== RECORDS PROVIDED ==
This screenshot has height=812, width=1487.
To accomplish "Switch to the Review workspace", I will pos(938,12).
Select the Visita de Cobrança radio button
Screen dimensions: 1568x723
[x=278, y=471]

== REQUIREMENT ==
Repeat every line of the data, exactly and in full.

== EXERCISE OUTPUT ==
This screenshot has height=812, width=1487.
To accomplish "Switch to the Review workspace", I will pos(938,12).
Select the Visita de Cobrança radio button
Screen dimensions: 1568x723
[x=278, y=471]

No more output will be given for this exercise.